Exposição 'Right Now' da Galeria Underdogs
'Take the second turn on your right, keep on going straight ahead and you’ll end up absolutely nowhere' de Mário Belém© Mário Belém/Underdogs

Lançou-se ao pequeno formato, munido de tintas acrílicas e blocos de madeira. A imagem final combina a fantasia das suas narrativas visuais com a apatia do presente. “É engraçado como isto mexeu com a nossa noção de tempo”, comenta sobre os vários relógios que apontam para a mesma hora. “Já é indiferente, às tantas não sabes se é segunda ou quinta”.

A simbologia está muito presente no trabalho de Mário Belém. Exemplo disso são os animais desproporcionalmente grandes, em referência a uma “doença parecida a muitas outras, mas que se calhar é mais um papão” ou a Nossa Senhora tombada no chão, que alude “à fé [colectiva] que está a ser posta em causa”.

Destaca-se, ainda, a ausência das habituais cores vivas, já que se inspirou nos “mestres holandeses do século XVII para obter um tom mais melancólico”. Também Tamara Alves capturou a  melancolia deste tempo numa pintura que mostra a parte superior do rosto de alguém que parece olhar pela janela. “São tempos sensíveis, por isso queria fazer algo esperançoso”, revela a artista, cujo trabalho inclui desenho, pintura ou grandes murais.

Contudo, é na rua que tem desenvolvido “um trabalho de desapego emocional” que, neste caso, a levou a rasgar a parte de baixo do retrato para ficar mais satisfeita com ele. O rasgão, feito depois de “um acidente com a tinta” no esboço, é um detalhe que ganha força se pensarmos que, actualmente, essa é a parte do rosto dos outros que não vemos.

“Não foi propositado, mas pode estar ligado [inconscientemente]”, nota, face à estranheza de “não ver os sorrisos das pessoas”. Para Tamara, trabalhar em casa foi voltar à altura em que não tinha ateliê. Está acostumada a “passar temporadas” no interior, por isso a reclusão não foi um choque. Pegou nas aguarelas, reaproveitou papel e pôs mãos à obra.
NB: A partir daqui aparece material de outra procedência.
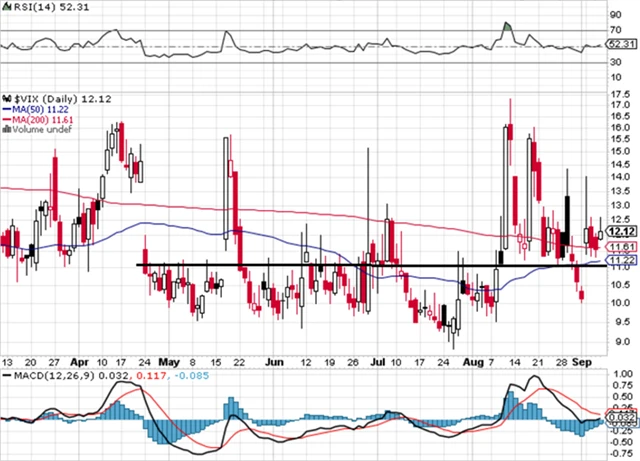Click the MACD(12,26,9) legend line marker
The width and height of the screenshot is (640, 461).
tap(5, 375)
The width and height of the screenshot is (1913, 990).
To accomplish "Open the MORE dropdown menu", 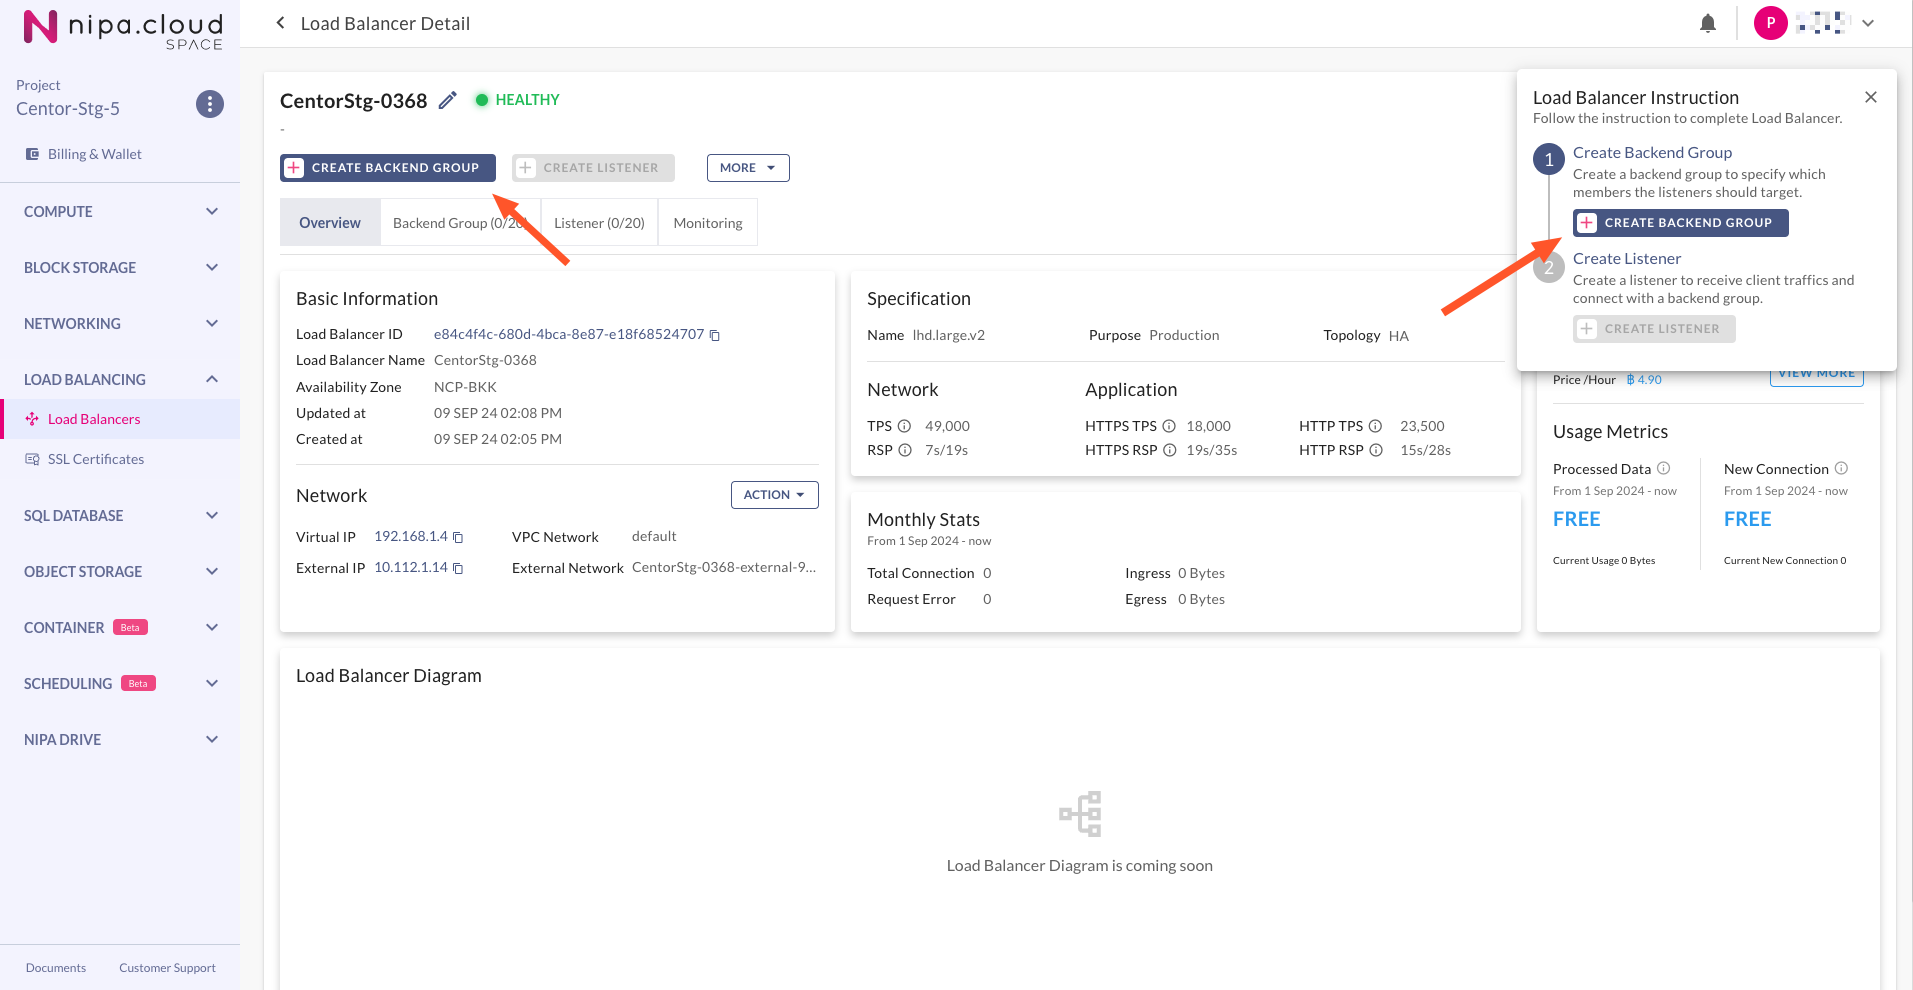I will click(747, 168).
Exposição 'Right Now' da Galeria Underdogs
Vítor Reis criou dois objectos para a exposição© Vítor Reis/Underdogs

Para Vítor Reis, o efeito do confinamento na criação “é algo perverso”. “Se se prendem os movimentos, os artistas têm de dar os seus gritos de alguma maneira.” O seu, em particular, é inundado de humor, ironia e trocadilhos e materializa-se, sobretudo, em cerâmica. Desta vez, partiu da famosa frase “Home sweet home” (“Lar, doce lar”) e adaptou-a a “Home shit home” (“Lar, merda de lar”). “É quase dizer que a tradição já não é o que era”, explica, já que “[estar confinado] trouxe vários problemas sociais e familiares”.

O conceito desdobrou-se em dois objectos: uma fotografia de uma bandeira de papel em que “a palavra ‘shit’ está opaca e as outras deixam ver o céu”, numa “alusão poética de que talvez a nossa casa seja lá fora”, e um prato, peça tradicionalmente decorada com frases, que “ganhou agora uma nova reflexão”. 

Right Now é uma oportunidade de ver “meios e técnicas que os artistas não trabalham muito ou que trabalham apenas num rascunho inicial”, sublinha Pauline Foessel. O alinhamento inclui, ainda, Vhils, ±MaisMenos±, Wasted Rita, Cássio Markowski, Clemens Behr ou Ernest Zacharevic. A exposição pode ser vista até 1 de Junho.